“Why are we having all these people from shithole countries come here?”
This repulsive comment did not come from the mouth of a Ku Klux Klan member or a known neo-Nazist, but the leader of a nation made great by people from all races and from all over the world, including those who came from countries US President Donald Trump describes as “shitholes.”
Sen. Dick Durbin, a Democrat from Illinois, said in a meeting at the Oval Office with Trump, lawmakers were speaking about immigrants from El Salvador, Honduras and Haiti who have temporary protected status in the US due to disasters and political upheavals in their home countries when the President interjected and made that remark that will go down in infamy: “Why are we having all these people from shithole countries come here?”
According to some present, Mr. Trump went on to suggest that the United States should consider bringing more people from places like Norway.
Of course, Trump now denies he ever said those words, although insiders say the President was never apologetic nor showed remorse when talking to friends, obviously bigots like him, about the racist remark.
If it were the first incident of racist nature involving Trump, perhaps people can accept that it was spoken during an unguarded moment. But Trump has trekked a long path of bigotry and racism for us to take such remark with a grain of salt.
New York Times columnists David Leonhardt and Ian Prasad Philbrick compiled a long list of incidents that showed Trump’s long history of racism and bigotry. Here are some of them:
- Trump’s real-estate company was sued twice by the federal government in the 1970s for discouraging the renting of apartments to African-Americans and preferring white tenants, such as “Jews and executives.”
- Trump treated black employees at his casinos differently from whites, according to multiple sources. A former president of one of Trump’s resort hotel said Trump criticized a black accountant: “Black guys counting my money! I hate it. … I think that the guy is lazy. And it’s probably not his fault, because laziness is a trait in blacks.”
- In 1989, Trump took out ads in New York newspapers urging the death penalty for five black and Latino teenagers accused of raping a white woman in Central Park; he continued to argue that they were guiltyas late as October 2016, more than 10 years after DNA evidence had exonerated them.
- He began his 2016 presidential campaign with a speech disparaging Mexican immigrants as criminals and rapists.
- In December 2015, Trump called fora “a total and complete shutdown of Muslims entering the United States, including refusing to readmit Muslim-American citizens who were outside of the country at the time.
- In June 2017, Trump said 15,000 recent immigrants from Haiti “all have AIDS” and that 40,000 Nigerians, once seeing the United States, would never “go back to their huts” in Africa.

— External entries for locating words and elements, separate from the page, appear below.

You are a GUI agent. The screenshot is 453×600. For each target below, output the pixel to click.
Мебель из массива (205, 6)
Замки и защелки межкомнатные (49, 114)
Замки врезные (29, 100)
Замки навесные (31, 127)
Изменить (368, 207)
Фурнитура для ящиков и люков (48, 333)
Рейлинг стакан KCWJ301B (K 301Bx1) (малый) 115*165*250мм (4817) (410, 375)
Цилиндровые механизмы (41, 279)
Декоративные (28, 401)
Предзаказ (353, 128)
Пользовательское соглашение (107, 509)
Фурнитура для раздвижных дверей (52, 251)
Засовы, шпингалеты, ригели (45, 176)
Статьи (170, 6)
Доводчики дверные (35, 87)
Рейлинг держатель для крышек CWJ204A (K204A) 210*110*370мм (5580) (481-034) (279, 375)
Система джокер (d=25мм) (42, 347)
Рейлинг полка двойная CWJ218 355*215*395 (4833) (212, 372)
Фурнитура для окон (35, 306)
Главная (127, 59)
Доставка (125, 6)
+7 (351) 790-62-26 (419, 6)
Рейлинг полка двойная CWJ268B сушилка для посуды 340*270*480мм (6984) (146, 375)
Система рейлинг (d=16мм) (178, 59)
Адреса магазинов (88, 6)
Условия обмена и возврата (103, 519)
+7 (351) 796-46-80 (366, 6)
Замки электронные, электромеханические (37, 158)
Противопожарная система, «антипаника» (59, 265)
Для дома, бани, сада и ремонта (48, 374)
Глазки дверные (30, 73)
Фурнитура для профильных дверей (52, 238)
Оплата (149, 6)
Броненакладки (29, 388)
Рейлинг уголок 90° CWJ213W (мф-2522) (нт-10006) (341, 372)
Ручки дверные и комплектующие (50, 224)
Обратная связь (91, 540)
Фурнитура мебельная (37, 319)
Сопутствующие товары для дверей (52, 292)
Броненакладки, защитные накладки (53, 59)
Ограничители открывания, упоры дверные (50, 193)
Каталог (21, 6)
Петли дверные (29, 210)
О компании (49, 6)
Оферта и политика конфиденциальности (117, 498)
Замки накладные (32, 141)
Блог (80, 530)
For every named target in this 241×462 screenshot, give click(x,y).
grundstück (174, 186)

- He often casts heavily black American cities as dystopian war zones. In a 2016 debate with Hillary Clinton, Trump said, “Our inner cities, African Americans, Hispanics are living in hell because it’s so dangerous. You walk down the street, you get shot.” Trump also said to black voters: “You’re living in poverty; your schools are no good; you have no jobs.”
- He called some of those who marched alongside white supremacists in Charlottesville, Va., last August “very fine people.”
- In the 1990s, Trump took out advertisementsalleging that the “Mohawk Indian record of criminality is well documented.” At the time, he was fighting competition for his casino business.
That Trump made his “shithole” remark just a few days before the day commemorating the life of civil rights champion Martin Luther King Jr. speaks highly of his contempt for people of color. His campaign promise to make American great again obviously means to make America white again because he mistakenly thinks whites are superior to people of color, that the white people alone made this country the great nation that it is, and that recent immigrants, particularly those coming from “shithole” countries are bringing down America.
On August 28, 1963, Martin Luther King Jr. delivered his famous “I Have a Dream” speech during the March in Washington on Jobs and Freedom. In that speech, he said:
“I have a dream that one day this nation will rise up and live out the true meaning of its creed: “We hold these truths to be self-evident; that all men are created equal.”
“I have a dream that my four little children will one day live in a nation where they will not be judged by the color of their skin but by the content of their character.”
That dream that the civil rights movement fought hard to achieve through decades of struggle could become a nightmare as Trump seeks to enforce a policy of discrimination, racism and bigotry.
As Filipino-Americans of the new generation, we don’t want to see signs that greeted the early Filipinos in America wishing to get into hotels and restaurants: “Positively no Filipinos allowed.”
As Americans, we need to make a stand against racism. Sen. Bernie Sanders, an independent from Vermont, says, “It’s not enough to just respond with anger. We have to build a political movement in this country which says that that is not who we are and we will not tolerate that type of moral inadequacy.”
We must join a call by one political columnist who called on “voters of good conscience” to rid the Senate and the House of Representatives of Trump’s and racism’s defenders, apologists and accomplices in the mid-term elections this year. And make sure Trump doesn’t get a second term in 2020.
Racism has no place in America, especially in the White House and other corridors of power.